I cannot agree with the construction placed on the language of the statute (Sec. 23 of c. 20956, Acts of 1941) in the opinion prepared by Mr. Justice WHITFIELD.

In the case of Levy v. Collins, 143 Fla. 619, 197 So. 522, we had under consideration Sec. 23 of c. 18011, Acts of 1937, and, on consideration of petition for rehearing, said:

"It is the contention of the appellant that the section of the statute, supra, which reads: 'Section 23. Every person who operates for a profit any place where dancing is engaged in or entertainment such as variety programs or exhibitions, is provided, shall pay a license tax of $100.00. The license required by this section shall be in addition to any other license required by law and the operation of such a place as herein described shall not be construed to be incidental to some other business; provided that a license may be issued for one night only, upon the payment of twenty-five dollars, but in such cases the Tax Collector must write across the license the words 'Good for one night only.' Provided, further, that this section shall not apply to entertainments given *Page 379 for charitable purposes, the proceeds of which are given to local charities; provided further that this section shall not apply to any place operated as a theatre or moving picture show only; provided, further, that this section shall not apply to hotels paying an occupational tax as provided for in section 21, should be construed to apply only to those places of business where a direct profit is realized from or a charge made for, the privilege of dancing or for enjoying entertainment of variety programs or exhibitions. We cannot agree to this construction.

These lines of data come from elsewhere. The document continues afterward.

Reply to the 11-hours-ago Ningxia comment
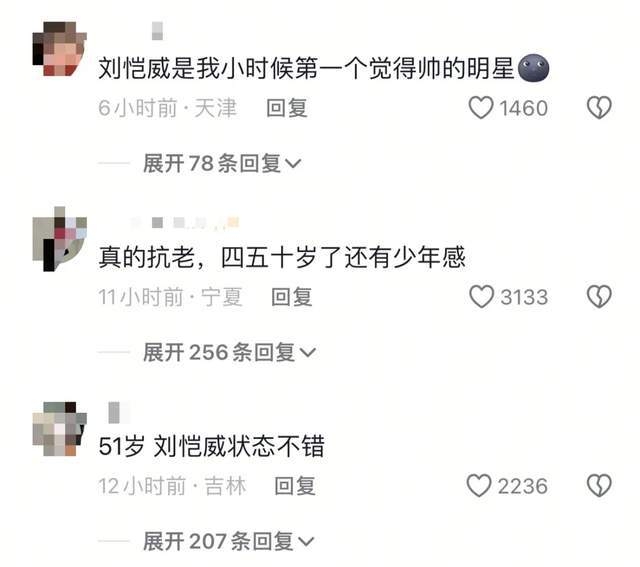 (x=292, y=297)
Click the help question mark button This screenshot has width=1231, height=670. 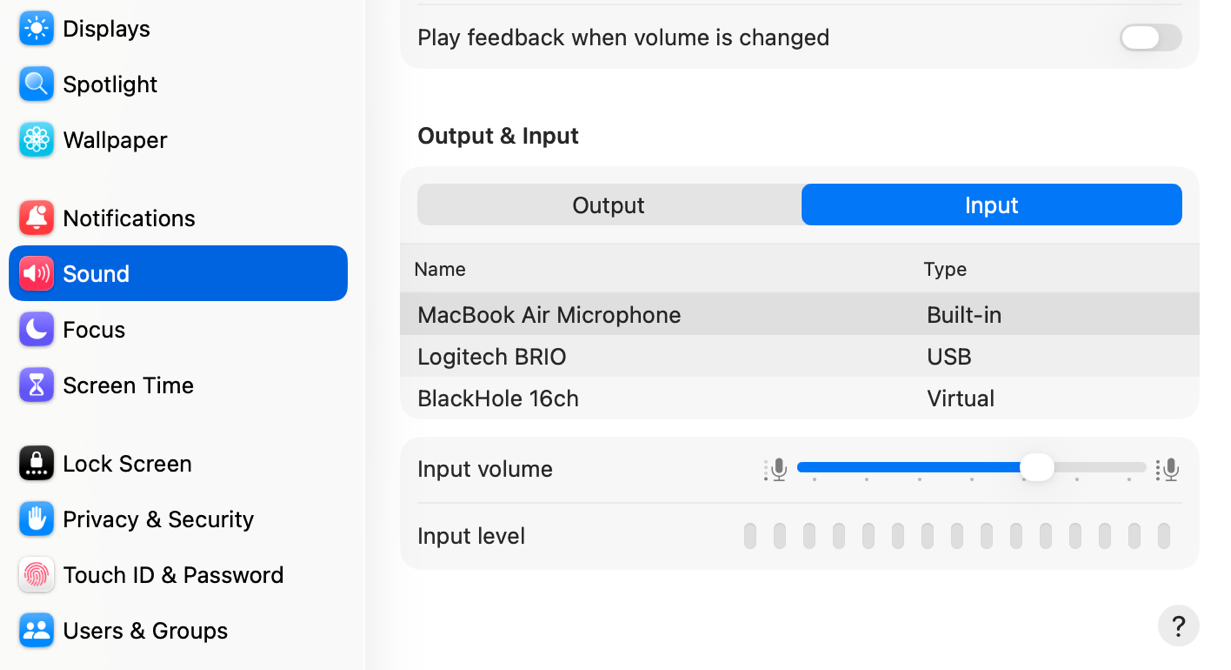click(1178, 626)
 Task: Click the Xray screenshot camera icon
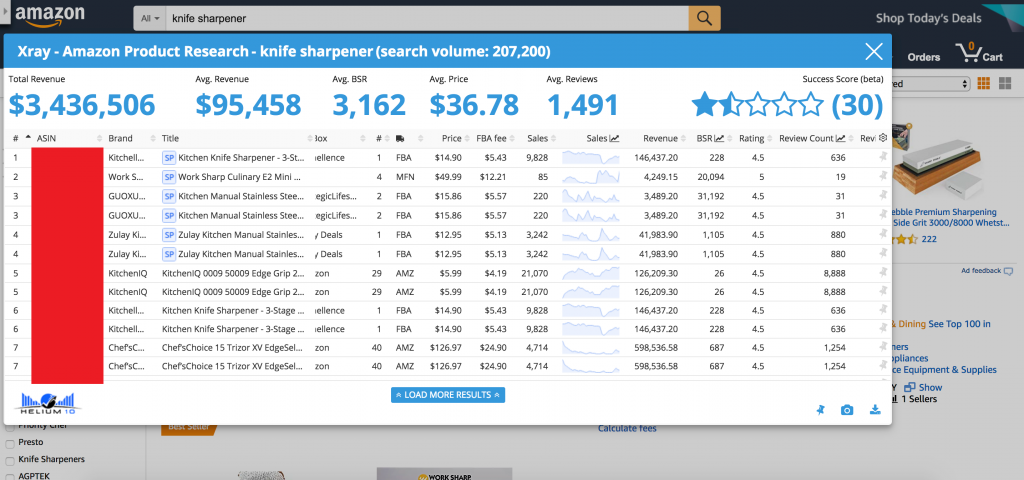point(847,410)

"The records in the office of the Secretary of State show that in 1939 the Legislature attempted to amend the law in this regard by the passage of House Bill No. 1906 by which the language would have been changed to read:

"'Section 23. Every person who operates for a profit any place where dancing is permitted or entertainment such as variety programs or exhibitions is provided for a charge shall pay a license tax of $100.00 . . . .' (Emphasis supplied.) This enactment was vetoed by the Governor because the change in the law would reduce the revenue accruing to the State under the then existing statute."

As I read the statute, it was the legislative intent to require the $100.00 license only where dancing is permittedfor a charge or where entertainment, such as variety programs or exhibitions, is provided for a charge.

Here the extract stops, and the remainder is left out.